Texto dado:

(CNN) – La pasión de Lynn Rippelmeyer por los cielos comenzó en un lugar insólito.
“Crecí en una granja en los años cincuenta. No había mujeres volando, no había mujeres piloto. Me interesaba la aviación porque había aviones volando por encima de mi cabeza, y pensaba en lo divertido que sería ver el mundo desde allí arriba. Lo más cerca que podía estar de imaginármelo era subir a caballo a la cima de unos acantilados de piedra caliza con vistas al río Misisipi, a un kilómetro y medio de la granja, e imaginar que el caballo tenía alas, como Pegaso, y podía remontar el vuelo y sobrevolar los campos”.
Así que hizo lo siguiente mejor: convertirse en auxiliar de vuelo. En 1972 la contrató TWA, entonces una gran aerolínea, y empezó a trabajar en la reina de los cielos, el Boeing 747: “Acababa de salir y TWA fue una de las primeras aerolíneas en volarlo. Me encantaba cómo lucía”, dice.
Sin embargo, lo que más le interesaba era saber cómo funcionaba: “Si empezaba a hacer preguntas sobre lo que pasaba en la cabina y preguntaba [a la tripulación de vuelo] sobre su trabajo y el avión, podíamos mantener una conversación adulta casi inteligente, y yo podía sentarme allí arriba y disfrutarlo, así que eso es lo que hice”.
En aquella época, las tripulaciones de los aviones grandes estaban formadas por dos pilotos y un ingeniero de vuelo, con el que era más fácil hablar porque su asiento estaba detrás del de los pilotos. Así que, según Rippelmeyer, podía hacer aún más preguntas y aprender aún más sobre interruptores, hidráulica y motores.
Al verano siguiente, se tomó en serio su pasión y empezó a tomar clases de vuelo en Vermont, en un pequeño hidroavión Piper: “Me encantó. Fue lo más cerca que he estado de ser adicta a algo”.
En 1975, se enteró de que habían contratado a las dos primeras mujeres piloto de aerolíneas de Estados Unidos: Bonnie Tiburzi en American Airlines y Emily Warner en Frontier. Animada, empezó el programa de piloto de carrera para el puesto de ingeniera de vuelo en Miami. Obtuvo su primera licencia comercial en 1976.

Tarea 1: Reproduce sin cambios el tramo del listado que va desde la línea que contiene "Where should I" hasta el final del listado, ambos extremos incluidos.
El texto sobre Lynn Rippelmeyer y el listado proceden de fuentes distintas.

Listado:
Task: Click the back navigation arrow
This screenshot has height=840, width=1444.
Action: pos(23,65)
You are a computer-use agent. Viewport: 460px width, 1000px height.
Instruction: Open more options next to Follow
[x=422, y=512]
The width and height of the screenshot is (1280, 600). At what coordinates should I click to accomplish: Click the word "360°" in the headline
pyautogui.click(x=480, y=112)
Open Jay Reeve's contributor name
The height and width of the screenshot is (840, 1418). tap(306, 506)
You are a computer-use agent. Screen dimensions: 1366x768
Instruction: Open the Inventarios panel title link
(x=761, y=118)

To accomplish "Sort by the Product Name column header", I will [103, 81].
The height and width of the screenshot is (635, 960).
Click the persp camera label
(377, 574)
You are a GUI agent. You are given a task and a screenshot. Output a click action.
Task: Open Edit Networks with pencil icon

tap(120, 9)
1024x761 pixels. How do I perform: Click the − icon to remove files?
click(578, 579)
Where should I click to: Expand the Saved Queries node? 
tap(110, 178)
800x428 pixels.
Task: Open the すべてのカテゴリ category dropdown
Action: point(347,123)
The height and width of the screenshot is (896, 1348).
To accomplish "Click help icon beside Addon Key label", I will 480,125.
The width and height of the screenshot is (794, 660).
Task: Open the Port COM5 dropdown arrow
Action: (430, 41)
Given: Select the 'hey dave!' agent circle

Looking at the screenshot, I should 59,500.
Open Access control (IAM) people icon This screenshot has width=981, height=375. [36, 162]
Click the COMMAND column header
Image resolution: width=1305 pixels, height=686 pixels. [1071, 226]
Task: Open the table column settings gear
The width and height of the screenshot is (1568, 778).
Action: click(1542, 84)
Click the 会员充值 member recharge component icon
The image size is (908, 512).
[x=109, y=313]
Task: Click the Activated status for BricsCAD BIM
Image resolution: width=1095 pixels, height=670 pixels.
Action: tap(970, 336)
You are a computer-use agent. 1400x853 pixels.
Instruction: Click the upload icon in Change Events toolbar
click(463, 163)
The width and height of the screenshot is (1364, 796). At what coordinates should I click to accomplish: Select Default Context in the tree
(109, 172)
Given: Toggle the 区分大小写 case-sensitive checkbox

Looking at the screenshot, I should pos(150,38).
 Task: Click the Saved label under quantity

Tarea 2: Devuelve, por favor, de forma literal el tramo del texto sobre Lynn Rippelmeyer que va desde "Sin embargo, lo" hasta "hidráulica y motores.".

Resultado del ejercicio 1:
Where should I click to: Expand the Saved Queries node? 
tap(110, 178)
800x428 pixels.
Task: Open the すべてのカテゴリ category dropdown
Action: point(347,123)
The height and width of the screenshot is (896, 1348).
To accomplish "Click help icon beside Addon Key label", I will 480,125.
The width and height of the screenshot is (794, 660).
Task: Open the Port COM5 dropdown arrow
Action: (430, 41)
Given: Select the 'hey dave!' agent circle

Looking at the screenshot, I should 59,500.
Open Access control (IAM) people icon This screenshot has width=981, height=375. [36, 162]
Click the COMMAND column header
Image resolution: width=1305 pixels, height=686 pixels. [1071, 226]
Task: Open the table column settings gear
The width and height of the screenshot is (1568, 778).
Action: click(1542, 84)
Click the 会员充值 member recharge component icon
The image size is (908, 512).
[x=109, y=313]
Task: Click the Activated status for BricsCAD BIM
Image resolution: width=1095 pixels, height=670 pixels.
Action: tap(970, 336)
You are a computer-use agent. 1400x853 pixels.
Instruction: Click the upload icon in Change Events toolbar
click(463, 163)
The width and height of the screenshot is (1364, 796). At what coordinates should I click to accomplish: Select Default Context in the tree
(109, 172)
Given: Toggle the 区分大小写 case-sensitive checkbox

Looking at the screenshot, I should pos(150,38).
 Task: Click the Saved label under quantity

Resultado del ejercicio 2:
Sin embargo, lo que más le interesaba era saber cómo funcionaba: “Si empezaba a hacer preguntas sobre lo que pasaba en la cabina y preguntaba [a la tripulación de vuelo] sobre su trabajo y el avión, podíamos mantener una conversación adulta casi inteligente, y yo podía sentarme allí arriba y disfrutarlo, así que eso es lo que hice”.
En aquella época, las tripulaciones de los aviones grandes estaban formadas por dos pilotos y un ingeniero de vuelo, con el que era más fácil hablar porque su asiento estaba detrás del de los pilotos. Así que, según Rippelmeyer, podía hacer aún más preguntas y aprender aún más sobre interruptores, hidráulica y motores.